On Monday morning the New York Yankees must have that same look on their face that Republicans had on theirs when Sarah Palin was placed on John McCain's ticket. In their heads the CNN stock ticker ran by saying "I guess we've tried anything, maybe the worst idea will work." In the Yankees case, they tried winning by bringing in their stopper, Mariano Rivera, that didn't work. The Yankees then turned to their offense, get to Josh Beckett early and often while $82.5 Million A.J. Burnett shows the Red Sox what he has. Six run cushion wasn't enough, Yanks go back to the drawing board. Alright, send out the veteran Andy Pettitte to dominate Sox hitters while our offense gets after the young Justin Masterson. Sox "young" pitching allows just 1 run, and the Yankees are headed back to New York, hat in hand.

It's fair to say that everyone in the Red Sox organization, from Theo Epstein to Terry Francona, is on the same exact page. Two-straight come from behind wins, and then show off at the end. What!?!?! You buy that the Red Sox just wanted to rest their bullpen? You buy that there wasn't anything else behind shuffling out the likes of Hunter Jones & Michael Bowden in a 3-run game on Sunday Night Baseball? Two pitchers with jersey numbers in the 60's who have about as much major league experience as both you and I? Maybe it's a more convincing argument if this game takes place in September, but this is the Yankees and despite what we want to think, even these games matter. Let me break this down for you, the Sox didn't land the high-price free agents this hot stove season, they had their limits and stuck to them. The Yanks went out and paid top dollar for every player they coveted, A.J. Burnett, C.C. Sabathia and most notably, Mark Teixeira. You know why the Red Sox didn't do that? Not because they didn't have the cash flow, trust me I've been to two games this season, they have the cash flow, it's because of what they have in their back pocket. A minor league system flush with talent that can be applied late in the season, mid-season call ups, and or trading chips. On Sunday night, they put that out there for display in front of a national audience against their hated rival. We'll call up these guys who will be here for all of 9 hours, they'll dominate your hitters, and then we'll send 'em back to the farm. Michael Bowden throws two innings, allows no hits, and strikes out two. Hunter Jones comes in with tying runs in front him, and gets out of the jam. This is why the Red Sox have won two championships over the past several years, and the Yankees are still scratching their heads.

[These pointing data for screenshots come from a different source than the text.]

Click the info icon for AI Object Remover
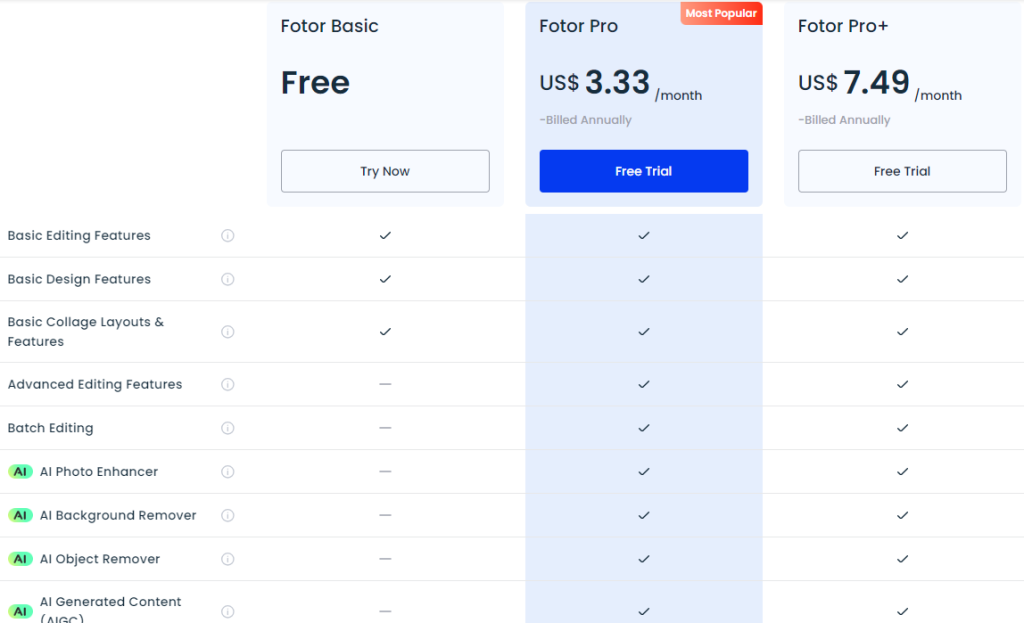Screen dimensions: 1024x623 click(x=227, y=559)
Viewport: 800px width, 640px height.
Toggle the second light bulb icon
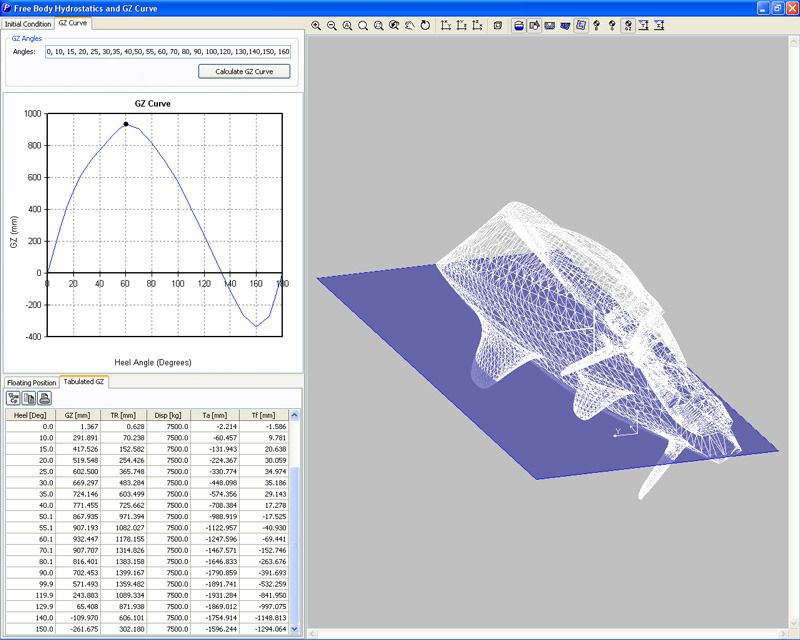[611, 27]
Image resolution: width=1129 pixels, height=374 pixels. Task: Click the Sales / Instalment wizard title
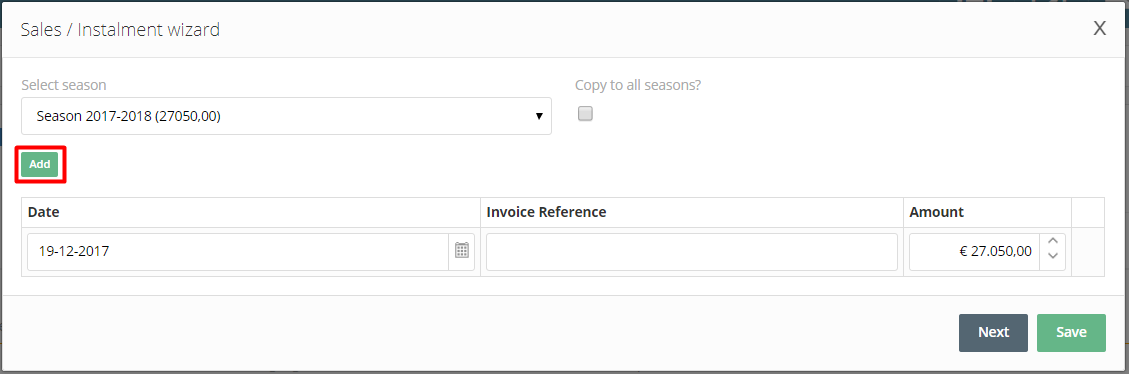click(120, 30)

How many teams in the majors have their #3 hitter hitting just .222 in the midst of his worst power struggle of his career, while their clean up man is .439 and leading the majors in batting average? I'll tell you how many, one. Despite the struggles of David Ortiz, the once mammoth slugger now turned singles hitter, first baseman Kevin Youkilis is scaring opposing pitchers more than any hitter this side of Albert Pujols. Youuuuuuuuuuuk is leading the Red Sox, winners of ten straight, in batting average, home runs, on base percentage, hits, and total bases. With David Ortiz yet to hit a home run, Youkilis has five, including his walk off home run to send the Yankees back to their hotel winless on Friday night. It's hard to argue that the Sox first baseman isn't the most valuable player in the American League, it's even harder to argue that he can't carry the Red Sox to their third title since 2003. The man who can play nearly every position on the field is a better hitter than any other in the American League, that includes you Alex Rodriguez.

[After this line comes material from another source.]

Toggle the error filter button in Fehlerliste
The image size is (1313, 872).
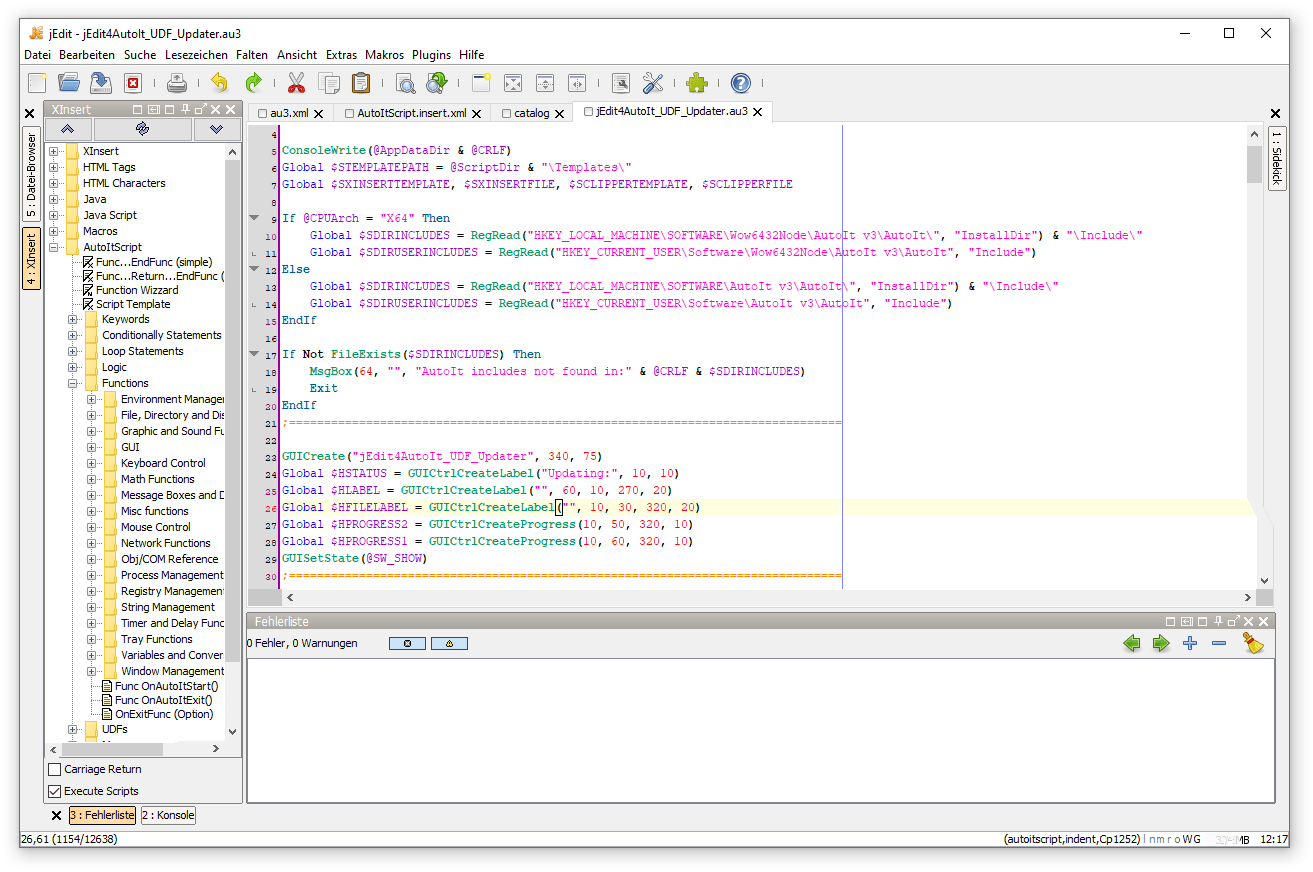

I understand he may be the greatest closer in baseball history, for this columns sake, we'll call him that. Mo Rivera is the greatest closer in baseball history. You happy? However, in this ballpark, against these Red Sox maybe you could do the man a favor and give him a few nights off. Opening Day 2005, the Red Sox faithful give him a standing ovation for coughing up the ALCS to them just months earlier. Friday night, a two-run lead against a Red Sox who hasn't even worn the jersey for 12 whole months, he coughs it up again. The core of these Red Sox hitters have seen this closer more than any other in their careers, when Rivera comes jogging from the pen, their eyes light up. This isn't Yankee Stadium, we aren't selling fruit cups in the bleachers and Enter Sandman isn't ringing in our ears, when Mariano comes in the game at the Fens, we know it isn't over. Refill our cups, this one is going into extras. Are we at all surprised when Jason Bay launches a two-out game tying home run deep into the Massachusetts night? Everyone from the grounds crew to the scoreboard operators know that the Sox still have a shot when Rivera is in the game. He may be the best closer of all time, but once on Yawkey Way, he doesn't stand a chance.